Improve Email Deliverability From Debian
November 03, 2024
When you say that you want to host your own email, you’ll hear the standard line from folks: “Don’t do it. It’s too hard.” When they say “it’s too hard” what they mean is that it’s too hard to ensure that email you send will actually end up in other people’s inboxes.
If you persist, they’ll advise you to configure your email server with SPF, DKIM, and DMARC. Oh and also make sure the IP address of your email server isn’t on a blacklist.
After you complete these recommended incantations and start using your shiny new email server, you’ll notice that your email recipients on gmail don’t see your emails in their inbox. After reaching out, your recipients will tell you your email ended up in their gmail spam folder. So you start searching the internet for answers. “How do I keep my email from ending up in gmail spam folder?” The answers all pretty much point back to the incantations above. So to double check your setup you use a service like mxtoolbox and everything looks pretty good.
So now what? Do you give up on the distributed nature of SMTP and let Google/Apple/Microsoft oligopoly host your email like 90% of the internet? Be stubborn and resign yourself to the fact that you’ll need to utter the words “have you checked your spam folder” on a regular basis?
<sarcasm>I’m sure it’s shocking to folks that know me</sarcasm> that I’m squarely in the second camp: stubborn and stuck in spam folders.

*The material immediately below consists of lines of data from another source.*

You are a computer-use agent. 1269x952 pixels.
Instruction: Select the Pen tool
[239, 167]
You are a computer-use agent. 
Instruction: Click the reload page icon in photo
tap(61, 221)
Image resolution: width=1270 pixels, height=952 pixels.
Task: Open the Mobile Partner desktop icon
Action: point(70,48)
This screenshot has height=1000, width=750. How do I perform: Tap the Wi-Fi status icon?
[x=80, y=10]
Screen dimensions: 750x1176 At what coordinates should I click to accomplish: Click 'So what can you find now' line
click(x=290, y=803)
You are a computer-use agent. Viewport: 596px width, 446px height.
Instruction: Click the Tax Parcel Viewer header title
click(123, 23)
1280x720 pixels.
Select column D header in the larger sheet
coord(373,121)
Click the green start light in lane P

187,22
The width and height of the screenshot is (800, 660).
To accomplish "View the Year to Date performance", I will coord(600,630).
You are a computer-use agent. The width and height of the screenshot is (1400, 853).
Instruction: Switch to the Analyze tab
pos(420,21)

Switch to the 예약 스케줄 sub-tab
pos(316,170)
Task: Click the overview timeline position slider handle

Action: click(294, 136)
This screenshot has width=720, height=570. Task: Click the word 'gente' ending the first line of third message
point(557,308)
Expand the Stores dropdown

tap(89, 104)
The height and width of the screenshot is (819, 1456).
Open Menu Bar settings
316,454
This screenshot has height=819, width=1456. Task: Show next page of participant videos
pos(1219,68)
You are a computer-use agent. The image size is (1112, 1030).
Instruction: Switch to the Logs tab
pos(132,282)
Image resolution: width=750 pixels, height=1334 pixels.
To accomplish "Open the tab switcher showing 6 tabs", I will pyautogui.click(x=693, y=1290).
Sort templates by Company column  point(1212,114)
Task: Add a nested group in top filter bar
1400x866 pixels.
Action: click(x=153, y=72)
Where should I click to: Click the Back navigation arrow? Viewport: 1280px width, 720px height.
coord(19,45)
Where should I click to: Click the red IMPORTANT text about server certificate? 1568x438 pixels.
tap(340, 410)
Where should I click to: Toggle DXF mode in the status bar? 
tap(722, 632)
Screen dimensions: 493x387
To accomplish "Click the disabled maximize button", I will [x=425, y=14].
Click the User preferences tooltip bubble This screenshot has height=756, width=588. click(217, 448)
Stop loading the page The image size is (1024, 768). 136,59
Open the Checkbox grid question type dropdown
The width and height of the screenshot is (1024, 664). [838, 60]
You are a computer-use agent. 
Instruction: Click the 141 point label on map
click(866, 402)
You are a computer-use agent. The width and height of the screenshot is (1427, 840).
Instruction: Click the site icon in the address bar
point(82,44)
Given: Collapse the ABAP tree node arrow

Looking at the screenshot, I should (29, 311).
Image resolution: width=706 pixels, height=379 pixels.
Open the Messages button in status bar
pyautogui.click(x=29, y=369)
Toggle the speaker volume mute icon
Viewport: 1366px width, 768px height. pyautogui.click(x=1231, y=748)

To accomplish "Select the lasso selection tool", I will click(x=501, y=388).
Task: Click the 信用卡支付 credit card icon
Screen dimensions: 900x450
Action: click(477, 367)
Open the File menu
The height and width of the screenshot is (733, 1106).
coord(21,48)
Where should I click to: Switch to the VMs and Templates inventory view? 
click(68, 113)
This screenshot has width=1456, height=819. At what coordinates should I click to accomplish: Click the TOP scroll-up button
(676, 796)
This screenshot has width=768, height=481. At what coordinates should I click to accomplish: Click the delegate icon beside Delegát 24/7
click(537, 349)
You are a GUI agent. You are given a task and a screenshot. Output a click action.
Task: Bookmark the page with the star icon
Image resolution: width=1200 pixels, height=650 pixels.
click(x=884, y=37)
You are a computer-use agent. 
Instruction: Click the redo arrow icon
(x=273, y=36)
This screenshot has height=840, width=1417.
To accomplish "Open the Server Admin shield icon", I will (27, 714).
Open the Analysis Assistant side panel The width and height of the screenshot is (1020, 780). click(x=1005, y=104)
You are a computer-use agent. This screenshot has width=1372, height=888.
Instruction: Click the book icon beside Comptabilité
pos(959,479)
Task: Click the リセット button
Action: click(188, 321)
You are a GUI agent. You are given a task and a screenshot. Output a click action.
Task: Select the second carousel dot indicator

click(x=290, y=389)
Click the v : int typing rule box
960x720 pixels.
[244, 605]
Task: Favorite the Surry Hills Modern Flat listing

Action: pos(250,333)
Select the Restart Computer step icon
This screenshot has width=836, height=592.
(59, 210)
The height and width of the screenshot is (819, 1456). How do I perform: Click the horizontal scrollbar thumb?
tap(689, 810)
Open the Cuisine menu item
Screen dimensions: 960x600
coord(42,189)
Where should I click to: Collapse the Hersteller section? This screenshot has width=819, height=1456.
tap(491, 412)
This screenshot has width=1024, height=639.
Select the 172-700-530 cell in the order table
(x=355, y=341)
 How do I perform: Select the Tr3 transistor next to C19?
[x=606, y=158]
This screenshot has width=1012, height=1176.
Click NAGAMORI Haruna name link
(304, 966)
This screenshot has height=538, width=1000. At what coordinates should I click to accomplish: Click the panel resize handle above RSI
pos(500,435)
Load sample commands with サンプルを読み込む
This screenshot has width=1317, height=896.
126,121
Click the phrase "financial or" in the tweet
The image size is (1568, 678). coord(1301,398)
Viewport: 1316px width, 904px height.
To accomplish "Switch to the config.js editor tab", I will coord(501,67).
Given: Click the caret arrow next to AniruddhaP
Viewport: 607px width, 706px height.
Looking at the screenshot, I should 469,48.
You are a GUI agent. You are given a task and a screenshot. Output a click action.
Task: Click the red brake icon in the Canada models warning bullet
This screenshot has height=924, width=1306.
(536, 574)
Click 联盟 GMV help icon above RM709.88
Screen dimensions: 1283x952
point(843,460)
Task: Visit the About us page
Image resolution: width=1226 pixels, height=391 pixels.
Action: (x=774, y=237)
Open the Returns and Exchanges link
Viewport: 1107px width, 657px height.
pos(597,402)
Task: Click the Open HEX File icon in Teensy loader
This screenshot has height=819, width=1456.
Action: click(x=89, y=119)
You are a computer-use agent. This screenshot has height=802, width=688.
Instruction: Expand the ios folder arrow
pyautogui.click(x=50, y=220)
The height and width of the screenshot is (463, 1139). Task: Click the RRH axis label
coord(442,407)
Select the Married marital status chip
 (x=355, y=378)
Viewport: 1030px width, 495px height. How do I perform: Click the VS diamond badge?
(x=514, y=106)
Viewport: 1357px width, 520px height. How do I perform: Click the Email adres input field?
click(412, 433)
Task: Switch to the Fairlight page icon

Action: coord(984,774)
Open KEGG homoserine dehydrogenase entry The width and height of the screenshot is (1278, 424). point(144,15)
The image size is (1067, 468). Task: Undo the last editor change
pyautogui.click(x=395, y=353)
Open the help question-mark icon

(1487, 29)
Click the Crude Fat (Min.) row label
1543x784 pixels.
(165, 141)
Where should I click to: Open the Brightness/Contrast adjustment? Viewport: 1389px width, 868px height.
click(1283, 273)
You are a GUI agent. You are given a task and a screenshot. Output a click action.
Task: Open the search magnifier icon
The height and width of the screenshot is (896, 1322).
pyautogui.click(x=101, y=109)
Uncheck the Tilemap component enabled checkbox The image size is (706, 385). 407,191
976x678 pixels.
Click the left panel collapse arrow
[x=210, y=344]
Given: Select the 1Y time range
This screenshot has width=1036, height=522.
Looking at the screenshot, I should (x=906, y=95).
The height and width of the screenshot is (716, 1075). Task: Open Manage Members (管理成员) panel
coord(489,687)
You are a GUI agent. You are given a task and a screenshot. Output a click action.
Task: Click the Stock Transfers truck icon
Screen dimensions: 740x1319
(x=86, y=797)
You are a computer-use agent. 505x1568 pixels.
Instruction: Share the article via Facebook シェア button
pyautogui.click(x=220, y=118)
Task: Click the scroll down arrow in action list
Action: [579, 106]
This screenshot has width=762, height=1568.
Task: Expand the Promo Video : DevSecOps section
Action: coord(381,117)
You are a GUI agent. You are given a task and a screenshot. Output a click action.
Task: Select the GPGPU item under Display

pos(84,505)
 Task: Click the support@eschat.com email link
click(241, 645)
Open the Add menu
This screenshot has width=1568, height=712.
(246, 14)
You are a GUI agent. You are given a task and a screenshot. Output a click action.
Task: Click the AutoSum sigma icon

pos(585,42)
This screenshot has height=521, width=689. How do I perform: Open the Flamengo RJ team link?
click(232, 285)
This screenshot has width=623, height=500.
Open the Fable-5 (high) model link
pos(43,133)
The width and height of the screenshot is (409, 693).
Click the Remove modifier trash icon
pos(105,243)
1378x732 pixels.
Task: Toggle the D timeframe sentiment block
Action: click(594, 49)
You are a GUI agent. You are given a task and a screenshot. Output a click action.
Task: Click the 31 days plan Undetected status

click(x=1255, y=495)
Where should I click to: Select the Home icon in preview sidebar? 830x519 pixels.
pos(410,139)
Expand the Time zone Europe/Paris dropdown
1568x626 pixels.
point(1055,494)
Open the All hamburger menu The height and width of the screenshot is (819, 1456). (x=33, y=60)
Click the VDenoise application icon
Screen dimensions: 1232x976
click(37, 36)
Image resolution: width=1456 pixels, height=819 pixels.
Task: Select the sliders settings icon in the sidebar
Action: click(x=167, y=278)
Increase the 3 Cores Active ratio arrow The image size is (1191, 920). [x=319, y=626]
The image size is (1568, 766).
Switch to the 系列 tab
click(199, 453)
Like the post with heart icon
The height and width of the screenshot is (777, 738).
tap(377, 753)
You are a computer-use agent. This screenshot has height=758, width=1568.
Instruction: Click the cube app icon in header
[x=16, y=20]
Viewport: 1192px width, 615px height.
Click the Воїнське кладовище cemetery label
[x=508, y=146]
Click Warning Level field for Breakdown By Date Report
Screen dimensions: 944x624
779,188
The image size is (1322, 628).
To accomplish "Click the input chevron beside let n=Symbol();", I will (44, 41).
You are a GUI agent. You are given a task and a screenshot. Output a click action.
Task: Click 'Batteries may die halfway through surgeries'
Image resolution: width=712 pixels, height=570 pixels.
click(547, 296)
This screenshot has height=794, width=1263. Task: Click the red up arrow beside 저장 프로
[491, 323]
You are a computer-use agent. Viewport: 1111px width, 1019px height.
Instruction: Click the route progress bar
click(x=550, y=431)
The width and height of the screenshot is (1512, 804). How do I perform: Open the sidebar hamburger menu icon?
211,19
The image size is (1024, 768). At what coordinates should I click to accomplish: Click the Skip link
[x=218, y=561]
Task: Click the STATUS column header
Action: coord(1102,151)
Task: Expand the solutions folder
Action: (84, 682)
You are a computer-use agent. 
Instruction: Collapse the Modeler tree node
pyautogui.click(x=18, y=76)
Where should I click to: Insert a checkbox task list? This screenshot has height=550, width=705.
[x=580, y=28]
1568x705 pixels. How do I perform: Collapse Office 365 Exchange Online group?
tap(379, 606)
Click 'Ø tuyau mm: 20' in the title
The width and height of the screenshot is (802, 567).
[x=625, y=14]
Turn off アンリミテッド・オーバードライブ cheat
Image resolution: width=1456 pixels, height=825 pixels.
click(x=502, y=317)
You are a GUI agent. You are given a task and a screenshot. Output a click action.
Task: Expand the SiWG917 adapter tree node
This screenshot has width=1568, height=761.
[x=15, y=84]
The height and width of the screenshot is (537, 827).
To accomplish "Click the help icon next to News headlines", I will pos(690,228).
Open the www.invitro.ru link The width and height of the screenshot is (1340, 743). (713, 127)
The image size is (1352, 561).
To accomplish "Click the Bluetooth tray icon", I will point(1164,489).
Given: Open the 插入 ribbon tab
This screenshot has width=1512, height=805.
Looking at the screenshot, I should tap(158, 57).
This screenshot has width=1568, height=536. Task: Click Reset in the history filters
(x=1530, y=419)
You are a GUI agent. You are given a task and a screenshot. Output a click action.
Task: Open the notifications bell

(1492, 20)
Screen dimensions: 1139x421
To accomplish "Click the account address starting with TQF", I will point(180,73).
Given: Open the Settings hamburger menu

Because I’m a counter-cultural rebel, I’m burying the click bait tag line here instead of in the title: Here’s one weird trick to improve email deliverability!
Hide your Received
headers. That’s it. Once I started doing that a
few days ago, my email started showing up in my buddy’s inbox instead of
his spam folder. It makes sense I suppose. Google looks for suspicious
IP addresses sending email so even though you’re relaying email through
a smarthost with a trusted IP address, your untrusted dynamic IP from
your home ISP is still visible in a Received header. So hiding those
headers leaks less information to Google that they can use against you.
Here’s how to hide Received headers if you’re using Exim on Debian as your email server:
me@myemailserver:~$ grep Received /etc/exim4/conf.d/main/000_localmacros
REMOTE_SMTP_TRANSPORTS_HEADERS_REMOVE = Received
Anyway, enjoy folks actually receiving your email!